Well, that is clear language, I read it mainly because of the falling dead, so apparently that is not so bad after a vaccination, but after a coronavirus infection it is. Of course I understand that this man does not mean it, but he does say it. And he says it rather rudely, which is something I wanted to bring to your attention.
Furthermore, this week is the week of Davos 21. The conference in Davos will not take place because there is no possibility because of COVID-19 and has been moved to May in Singapore, that will be the location. But there is a digital form of this meeting week, and while the meetings that take place there are always closed, this is not be done now, of course, so this digital conference you can more or less follow and you will see that all the major world leaders will be speaking there. For example, the Chinese president, the French president, the German chancellor, the secretary-general of the United Nations and so on. And what's more, you can click on different themes and you will find certain documents that deal with that theme. I wrote down what I wanted to read the day after, so I could still find it the day after because I had the title, but the day after that this article had already become untraceable, so in that sense it's difficult to keep track of it because there are so many themes that come up. But what interested me, among all the other things that interest me, was the question of a vaccination passport. There is a very clear idea about that in this meeting of the World Economic Forum. Also a, you could say, plan, which is being worked out and a collaboration with the WHO. And I will read a bit from it, although of course it always disturbs the speed of the speech when I read it out, but I have to do it so that it is also literal and I will also do it in English, as well as I can and I will call the WHO "who" so when you hear "who", that is the WHO.

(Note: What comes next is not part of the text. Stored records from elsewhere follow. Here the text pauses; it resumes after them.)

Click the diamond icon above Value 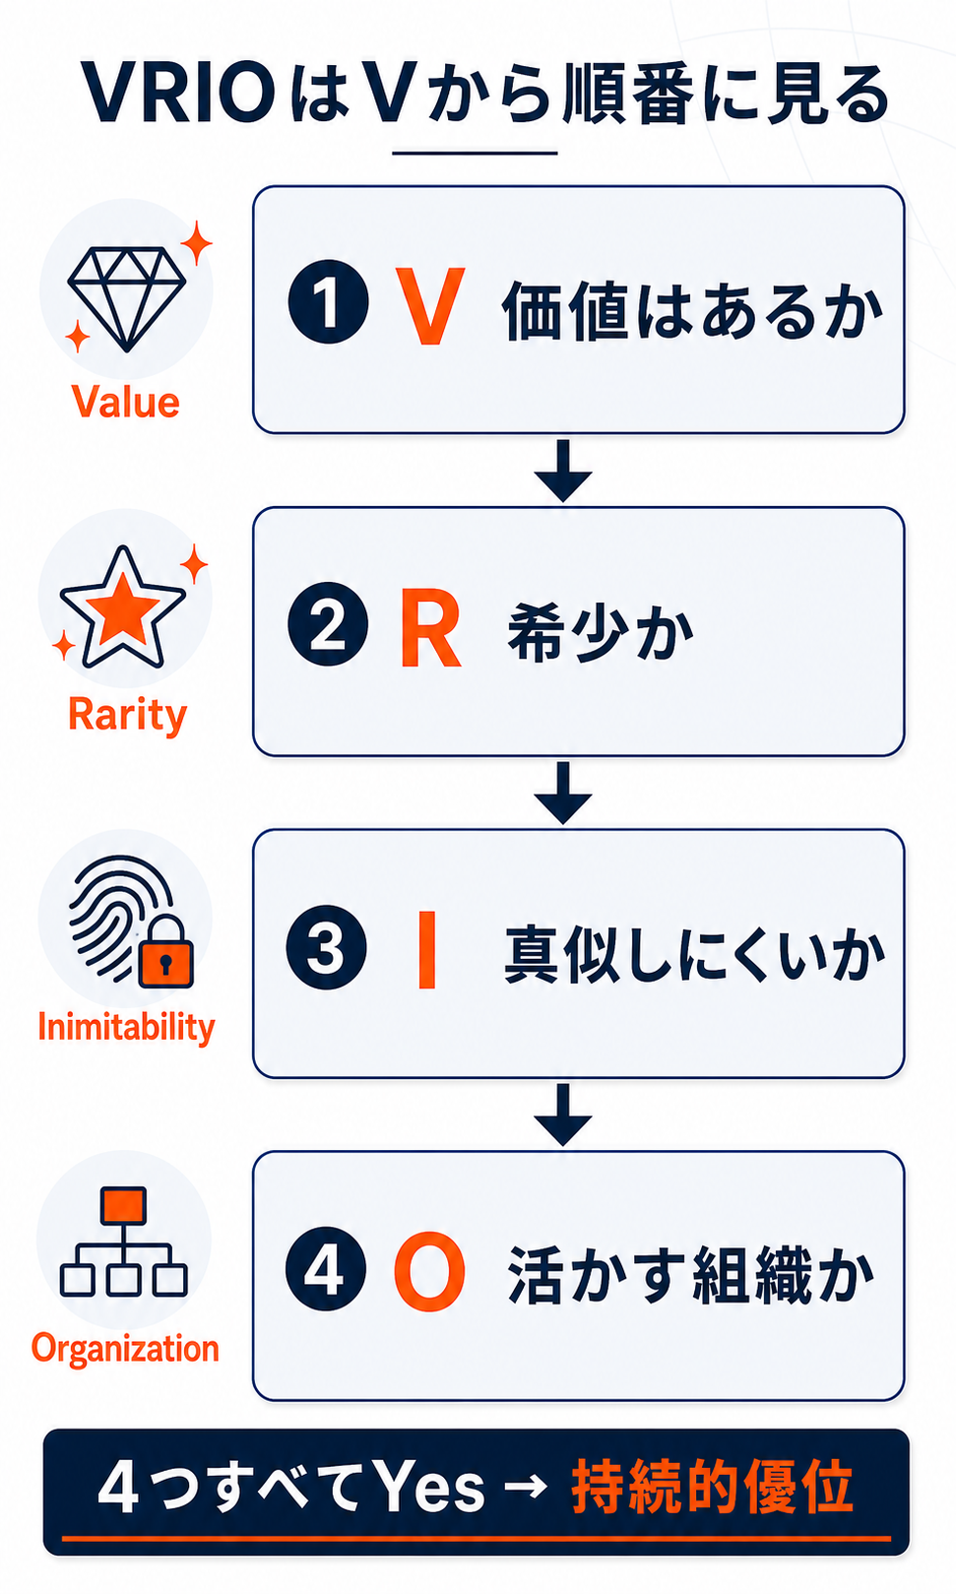click(x=127, y=299)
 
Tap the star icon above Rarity click(x=123, y=608)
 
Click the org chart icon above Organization click(x=124, y=1242)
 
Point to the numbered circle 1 click(x=328, y=301)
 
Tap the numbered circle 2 click(x=328, y=624)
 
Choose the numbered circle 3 click(x=327, y=947)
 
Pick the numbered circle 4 click(x=326, y=1269)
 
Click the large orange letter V click(x=429, y=306)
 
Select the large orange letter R click(x=430, y=627)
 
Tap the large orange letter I click(x=427, y=949)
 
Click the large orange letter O click(x=430, y=1272)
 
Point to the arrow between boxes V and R click(x=563, y=471)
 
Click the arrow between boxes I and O click(x=563, y=1116)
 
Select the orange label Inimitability click(x=126, y=1028)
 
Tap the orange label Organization click(x=125, y=1349)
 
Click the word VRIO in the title click(x=178, y=94)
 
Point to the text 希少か click(x=600, y=633)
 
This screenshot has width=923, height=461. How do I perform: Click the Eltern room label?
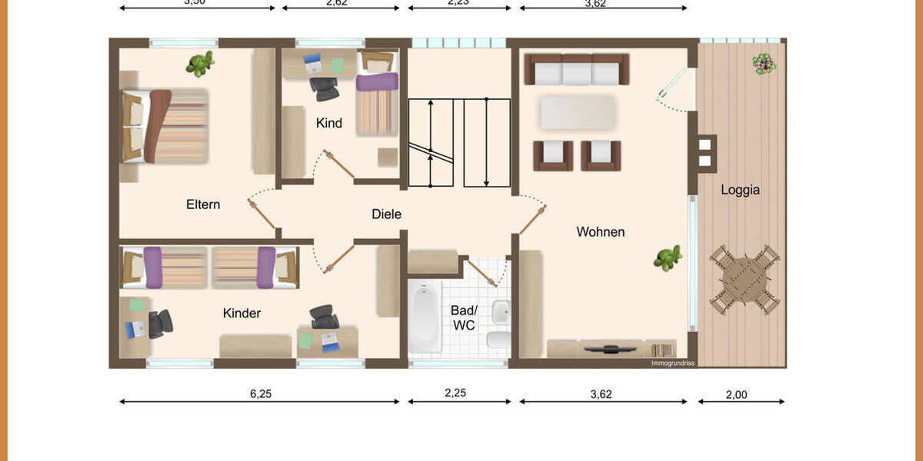(x=203, y=204)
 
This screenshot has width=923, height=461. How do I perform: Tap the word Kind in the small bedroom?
(x=328, y=123)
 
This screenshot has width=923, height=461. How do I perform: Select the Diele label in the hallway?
(x=386, y=214)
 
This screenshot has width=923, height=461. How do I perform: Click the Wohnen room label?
(x=601, y=231)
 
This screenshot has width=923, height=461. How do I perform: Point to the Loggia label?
(x=740, y=190)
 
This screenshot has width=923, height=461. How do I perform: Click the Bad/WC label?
(x=463, y=318)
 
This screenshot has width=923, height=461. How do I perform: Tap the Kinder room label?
(x=242, y=313)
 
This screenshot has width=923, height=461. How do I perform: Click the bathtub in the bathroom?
(x=424, y=317)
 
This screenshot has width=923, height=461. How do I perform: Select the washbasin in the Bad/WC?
(x=500, y=312)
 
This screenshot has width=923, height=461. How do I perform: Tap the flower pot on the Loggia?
(x=763, y=64)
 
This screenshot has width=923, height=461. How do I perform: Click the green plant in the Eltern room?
(x=200, y=64)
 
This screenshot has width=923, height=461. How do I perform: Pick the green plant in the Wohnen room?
(x=668, y=258)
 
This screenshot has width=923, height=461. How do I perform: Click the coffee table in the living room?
(x=578, y=112)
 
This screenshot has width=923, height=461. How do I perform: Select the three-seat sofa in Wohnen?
(x=577, y=70)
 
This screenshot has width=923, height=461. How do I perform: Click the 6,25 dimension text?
(x=261, y=394)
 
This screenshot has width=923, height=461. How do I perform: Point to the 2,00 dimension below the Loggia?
(x=736, y=395)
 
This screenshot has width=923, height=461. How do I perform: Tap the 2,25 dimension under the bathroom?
(x=456, y=393)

The expectation is that with a vaccine, some aspects of life will return to normal – especially when it comes to travel – which has been particularly hard-hit. This is where a “vaccine passport” or “e-vaccination certification of compliance for border crossing regulations” to enable seamless border-crossing and the harmonization of varying national laws might become a required travel document.
There are important questions to be asked, however, around whether vaccinations prevent transmission, the difference between evidence of inoculation and evidence of immunity, and the rights of those people who may be unable to have the vaccine for health or other reasons.
What is the WHO’s role?
There is currently an effort at the WHO to create standards that would process data on the types of vaccinations, how these are channelled into health and healthcare systems registries, the use cases – beyond the management of vaccination campaigns – include border control but also possibly in the future access to stadia or large events. By establishing in a truly ethical fashion harmonized standards, we can avoid a scenario whereby you create two classes of citizens – those who have been vaccinated and those who have not.

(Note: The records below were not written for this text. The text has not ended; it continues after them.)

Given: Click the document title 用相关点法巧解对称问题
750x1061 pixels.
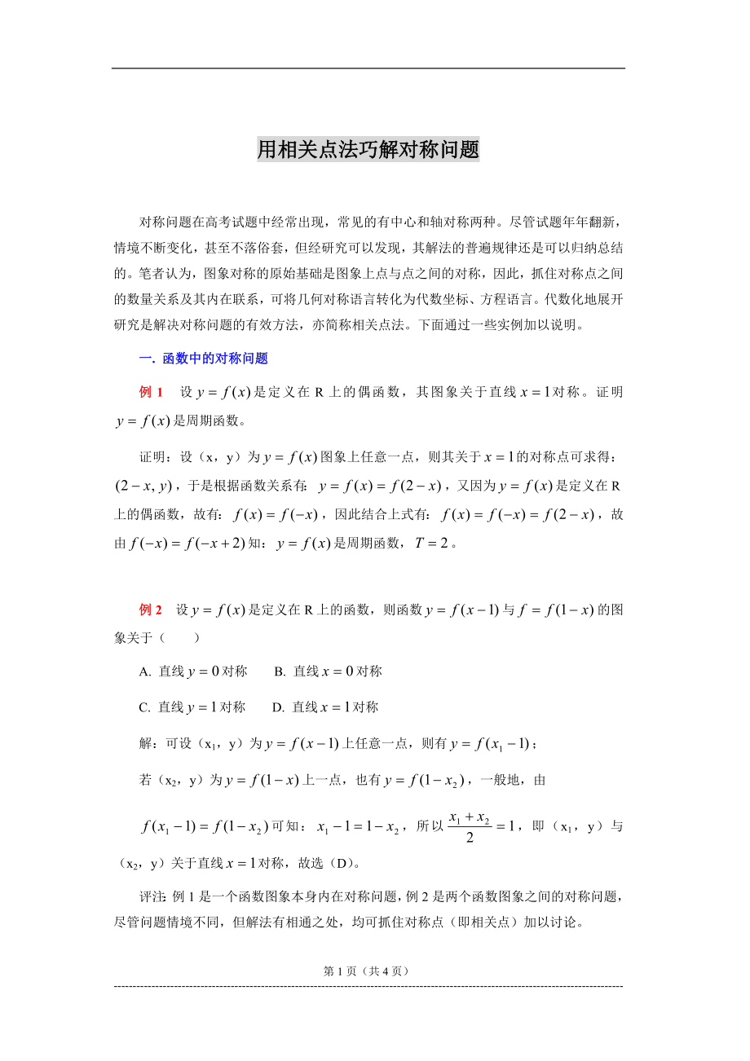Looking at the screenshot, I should [368, 150].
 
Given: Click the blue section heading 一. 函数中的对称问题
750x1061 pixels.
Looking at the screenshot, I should [204, 358].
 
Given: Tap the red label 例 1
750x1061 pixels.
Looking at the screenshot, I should [152, 392].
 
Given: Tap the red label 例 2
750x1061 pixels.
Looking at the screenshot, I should [151, 610].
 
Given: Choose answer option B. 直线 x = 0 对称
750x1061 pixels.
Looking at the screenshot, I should [328, 671].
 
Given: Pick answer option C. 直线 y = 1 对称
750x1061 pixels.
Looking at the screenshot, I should [192, 707].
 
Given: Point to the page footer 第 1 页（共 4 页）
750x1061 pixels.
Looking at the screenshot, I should [366, 971].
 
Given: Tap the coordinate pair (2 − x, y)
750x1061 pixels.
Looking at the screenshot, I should [143, 486].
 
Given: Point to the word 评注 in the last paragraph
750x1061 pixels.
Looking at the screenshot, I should [153, 896].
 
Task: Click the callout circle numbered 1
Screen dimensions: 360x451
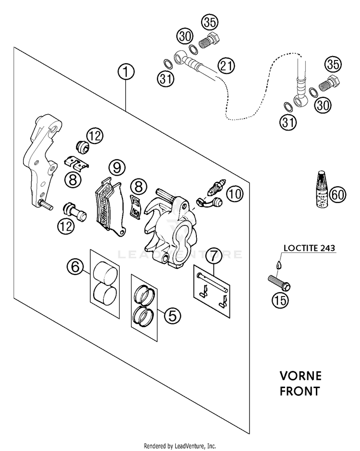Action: click(126, 72)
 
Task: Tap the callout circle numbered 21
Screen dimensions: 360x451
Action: click(226, 66)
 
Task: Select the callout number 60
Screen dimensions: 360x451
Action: click(337, 195)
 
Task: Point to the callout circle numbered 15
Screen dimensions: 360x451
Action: click(280, 300)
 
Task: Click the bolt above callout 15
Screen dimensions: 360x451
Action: click(279, 283)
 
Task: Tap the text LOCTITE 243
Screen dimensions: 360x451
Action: click(309, 248)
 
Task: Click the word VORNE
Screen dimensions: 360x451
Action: click(300, 376)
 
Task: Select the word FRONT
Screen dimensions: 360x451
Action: click(300, 391)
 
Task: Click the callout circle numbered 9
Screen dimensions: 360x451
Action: click(117, 167)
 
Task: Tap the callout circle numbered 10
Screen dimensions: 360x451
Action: click(235, 193)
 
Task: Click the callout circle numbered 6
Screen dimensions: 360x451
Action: click(75, 266)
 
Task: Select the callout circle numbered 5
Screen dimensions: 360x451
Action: click(172, 316)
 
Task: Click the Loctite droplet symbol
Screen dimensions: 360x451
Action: click(278, 264)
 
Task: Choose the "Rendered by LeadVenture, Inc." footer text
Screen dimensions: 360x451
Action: click(180, 446)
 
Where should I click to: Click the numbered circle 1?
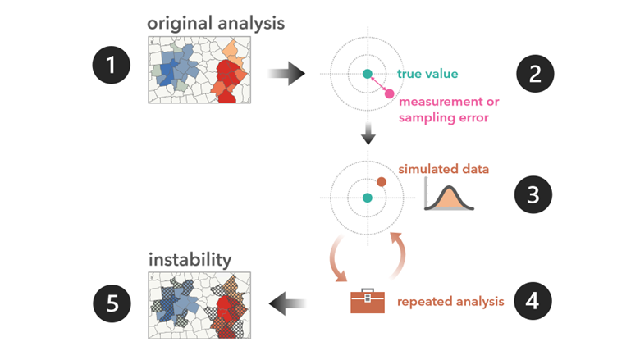click(112, 66)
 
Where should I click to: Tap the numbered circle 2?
click(535, 74)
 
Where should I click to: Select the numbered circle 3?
click(535, 195)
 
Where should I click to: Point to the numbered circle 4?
click(533, 301)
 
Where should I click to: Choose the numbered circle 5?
click(112, 303)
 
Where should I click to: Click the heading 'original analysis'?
click(216, 22)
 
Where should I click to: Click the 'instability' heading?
click(190, 260)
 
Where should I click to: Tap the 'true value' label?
click(427, 74)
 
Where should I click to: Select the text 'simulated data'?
click(444, 169)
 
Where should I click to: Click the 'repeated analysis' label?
click(450, 302)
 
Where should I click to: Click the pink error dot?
click(389, 93)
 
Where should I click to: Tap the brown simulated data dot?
click(382, 181)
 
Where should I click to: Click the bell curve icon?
click(450, 197)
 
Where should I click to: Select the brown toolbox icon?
click(367, 301)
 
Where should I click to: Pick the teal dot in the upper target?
click(368, 74)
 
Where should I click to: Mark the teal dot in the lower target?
click(368, 198)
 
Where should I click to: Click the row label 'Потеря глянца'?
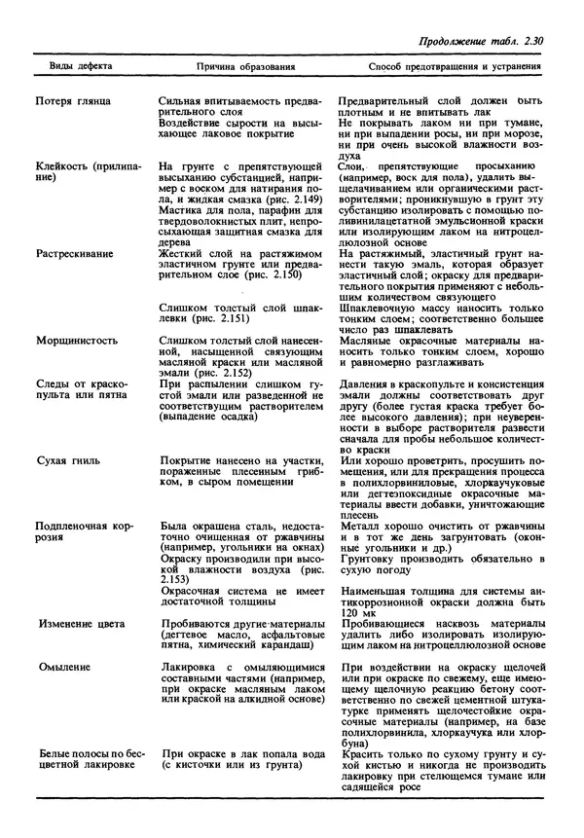point(73,101)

So rather than building a set of rules that would be left to the interpretation of member states or private-sector operators like cruises, airlines or conveners of gatherings, we support the WHO’s effort to create a standard for member states for requesting vaccinations and how it would permit the various kinds of use cases.

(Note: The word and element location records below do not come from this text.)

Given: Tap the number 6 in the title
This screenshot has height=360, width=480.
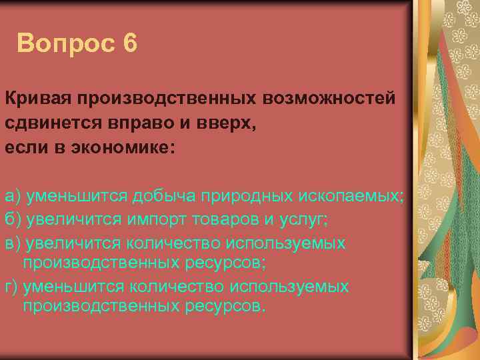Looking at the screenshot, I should click(x=129, y=44).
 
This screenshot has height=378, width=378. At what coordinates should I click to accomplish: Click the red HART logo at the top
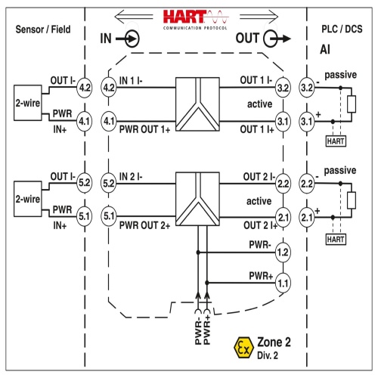click(x=196, y=20)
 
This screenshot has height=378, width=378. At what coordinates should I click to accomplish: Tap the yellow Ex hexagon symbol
click(x=243, y=348)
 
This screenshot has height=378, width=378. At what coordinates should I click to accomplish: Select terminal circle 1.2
click(x=283, y=253)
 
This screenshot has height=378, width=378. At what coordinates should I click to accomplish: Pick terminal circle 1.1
click(x=283, y=283)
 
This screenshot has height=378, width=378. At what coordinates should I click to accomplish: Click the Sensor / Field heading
click(x=43, y=29)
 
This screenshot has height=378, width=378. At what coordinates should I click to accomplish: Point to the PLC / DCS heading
click(x=342, y=29)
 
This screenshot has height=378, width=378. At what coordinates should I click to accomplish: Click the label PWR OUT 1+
click(x=144, y=129)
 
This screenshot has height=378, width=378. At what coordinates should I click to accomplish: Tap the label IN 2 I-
click(x=131, y=177)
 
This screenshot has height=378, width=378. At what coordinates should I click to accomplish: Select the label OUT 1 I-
click(x=256, y=80)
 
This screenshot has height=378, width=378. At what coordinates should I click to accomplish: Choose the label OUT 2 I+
click(x=260, y=225)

It is important that we rely on the normative body (the WHO) to create the vaccine credential requirements. The Forum is involved in the WHO taskforce to reflect on those standards and think about how they would be used. The WHO’s goal is to deploy standards and recommendations by mid-March 2021, and the hope is that they will be more harmonized between member states than they have been to date in the field of diagnostics.
So it all sounds very honest, and so there will certainly be a passport as far as this forum is concerned, still with a number of critical questions being asked, such as how do you decide when someone has not been vaccinated, he has the right to do so, and how do you deal with this, but the intention is that a system is developed at supra-regional, supra-national, i.e. global, level by which travel, but also participation in large events can be properly regulated, in such a way, as is possible with information technology, that you combine various aspects in a programme and can then see exactly whether someone can participate safely or not. The idea is that all this data will eventually result in a qr code that can then be scanned, revealing whatever lies behind the code, or let's just say that a red or green light will start flashing, so that you will or will not be admitted. The intention according to this plan is that the WHO will devise and design the supra-national security measures so that this can be applied in a fair manner.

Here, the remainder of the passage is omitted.